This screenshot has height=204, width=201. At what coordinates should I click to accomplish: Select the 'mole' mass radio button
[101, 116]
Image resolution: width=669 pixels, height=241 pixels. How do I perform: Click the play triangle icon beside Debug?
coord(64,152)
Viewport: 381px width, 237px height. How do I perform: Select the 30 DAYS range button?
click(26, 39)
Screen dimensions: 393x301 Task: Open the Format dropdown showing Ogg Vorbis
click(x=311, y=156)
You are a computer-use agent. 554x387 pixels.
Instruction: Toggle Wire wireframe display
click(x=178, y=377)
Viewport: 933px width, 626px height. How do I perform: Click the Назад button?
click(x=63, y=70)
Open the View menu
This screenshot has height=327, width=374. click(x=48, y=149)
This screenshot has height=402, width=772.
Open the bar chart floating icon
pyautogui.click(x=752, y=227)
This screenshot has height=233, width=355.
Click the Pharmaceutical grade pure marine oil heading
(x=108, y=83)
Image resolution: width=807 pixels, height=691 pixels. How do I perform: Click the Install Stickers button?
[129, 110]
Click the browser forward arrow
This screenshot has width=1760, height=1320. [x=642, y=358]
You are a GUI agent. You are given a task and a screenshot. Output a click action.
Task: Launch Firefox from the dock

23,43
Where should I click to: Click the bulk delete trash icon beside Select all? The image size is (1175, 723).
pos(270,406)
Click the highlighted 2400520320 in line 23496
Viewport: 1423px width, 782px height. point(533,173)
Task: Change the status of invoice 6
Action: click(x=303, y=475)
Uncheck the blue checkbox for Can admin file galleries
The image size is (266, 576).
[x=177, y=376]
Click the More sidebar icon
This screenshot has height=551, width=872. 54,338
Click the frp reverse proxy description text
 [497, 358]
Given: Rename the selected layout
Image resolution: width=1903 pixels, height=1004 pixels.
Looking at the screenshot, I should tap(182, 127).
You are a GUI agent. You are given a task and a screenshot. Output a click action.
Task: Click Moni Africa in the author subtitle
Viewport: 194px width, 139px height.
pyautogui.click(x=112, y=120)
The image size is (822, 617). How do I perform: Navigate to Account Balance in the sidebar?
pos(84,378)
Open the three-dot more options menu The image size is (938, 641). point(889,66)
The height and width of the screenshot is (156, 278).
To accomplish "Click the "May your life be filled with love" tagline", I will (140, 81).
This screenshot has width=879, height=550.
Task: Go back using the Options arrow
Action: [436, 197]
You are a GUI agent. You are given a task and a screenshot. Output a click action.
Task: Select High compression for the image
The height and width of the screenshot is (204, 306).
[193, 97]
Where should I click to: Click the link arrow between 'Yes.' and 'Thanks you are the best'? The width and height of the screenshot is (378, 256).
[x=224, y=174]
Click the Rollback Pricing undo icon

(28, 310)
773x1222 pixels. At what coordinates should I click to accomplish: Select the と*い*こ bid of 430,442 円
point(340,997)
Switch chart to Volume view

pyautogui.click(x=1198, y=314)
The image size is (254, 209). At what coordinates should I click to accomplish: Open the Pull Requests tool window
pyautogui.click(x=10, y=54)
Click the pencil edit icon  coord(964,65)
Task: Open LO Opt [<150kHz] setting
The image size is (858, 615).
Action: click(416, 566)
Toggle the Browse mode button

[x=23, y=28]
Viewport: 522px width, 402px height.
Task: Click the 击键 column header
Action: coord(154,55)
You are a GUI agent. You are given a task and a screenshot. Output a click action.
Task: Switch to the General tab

■ ■ ■ ■ ■ ■ ■

REQUIREMENT =>
Rewrite the records above, swapping "How do I perform:" for "How can I do this:" and leaving everything else unchanged.

SOLUTION =>
This screenshot has height=204, width=201. At what coordinates should I click to accomplish: Select the 'mole' mass radio button
[101, 116]
Image resolution: width=669 pixels, height=241 pixels. How can I do this: Click the play triangle icon beside Debug?
coord(64,152)
Viewport: 381px width, 237px height. How can I do this: Select the 30 DAYS range button?
click(26, 39)
Screen dimensions: 393x301 Task: Open the Format dropdown showing Ogg Vorbis
click(x=311, y=156)
You are a computer-use agent. 554x387 pixels.
Instruction: Toggle Wire wireframe display
click(x=178, y=377)
Viewport: 933px width, 626px height. How can I do this: Click the Назад button?
click(x=63, y=70)
Open the View menu
This screenshot has height=327, width=374. click(x=48, y=149)
This screenshot has height=402, width=772.
Open the bar chart floating icon
pyautogui.click(x=752, y=227)
This screenshot has height=233, width=355.
Click the Pharmaceutical grade pure marine oil heading
(x=108, y=83)
Image resolution: width=807 pixels, height=691 pixels. How can I do this: Click the Install Stickers button?
[129, 110]
Click the browser forward arrow
This screenshot has width=1760, height=1320. [x=642, y=358]
You are a GUI agent. You are given a task and a screenshot. Output a click action.
Task: Launch Firefox from the dock

23,43
Where should I click to: Click the bulk delete trash icon beside Select all? The image size is (1175, 723).
pos(270,406)
Click the highlighted 2400520320 in line 23496
Viewport: 1423px width, 782px height. point(533,173)
Task: Change the status of invoice 6
Action: click(x=303, y=475)
Uncheck the blue checkbox for Can admin file galleries
The image size is (266, 576).
[x=177, y=376]
Click the More sidebar icon
This screenshot has height=551, width=872. 54,338
Click the frp reverse proxy description text
 [497, 358]
Given: Rename the selected layout
Image resolution: width=1903 pixels, height=1004 pixels.
Looking at the screenshot, I should tap(182, 127).
You are a GUI agent. You are given a task and a screenshot. Output a click action.
Task: Click Moni Africa in the author subtitle
Viewport: 194px width, 139px height.
pyautogui.click(x=112, y=120)
The image size is (822, 617). How can I do this: Navigate to Account Balance in the sidebar?
pos(84,378)
Open the three-dot more options menu The image size is (938, 641). point(889,66)
The height and width of the screenshot is (156, 278).
To accomplish "Click the "May your life be filled with love" tagline", I will (140, 81).
This screenshot has width=879, height=550.
Task: Go back using the Options arrow
Action: [436, 197]
You are a GUI agent. You are given a task and a screenshot. Output a click action.
Task: Select High compression for the image
The height and width of the screenshot is (204, 306).
[193, 97]
Where should I click to: Click the link arrow between 'Yes.' and 'Thanks you are the best'? The width and height of the screenshot is (378, 256).
[x=224, y=174]
Click the Rollback Pricing undo icon

(28, 310)
773x1222 pixels. At what coordinates should I click to accomplish: Select the と*い*こ bid of 430,442 円
point(340,997)
Switch chart to Volume view

pyautogui.click(x=1198, y=314)
The image size is (254, 209). At what coordinates should I click to accomplish: Open the Pull Requests tool window
pyautogui.click(x=10, y=54)
Click the pencil edit icon  coord(964,65)
Task: Open LO Opt [<150kHz] setting
The image size is (858, 615).
Action: click(416, 566)
Toggle the Browse mode button

[x=23, y=28]
Viewport: 522px width, 402px height.
Task: Click the 击键 column header
Action: coord(154,55)
You are a GUI agent. You are given a task and a screenshot. Output a click action.
Task: Switch to the General tab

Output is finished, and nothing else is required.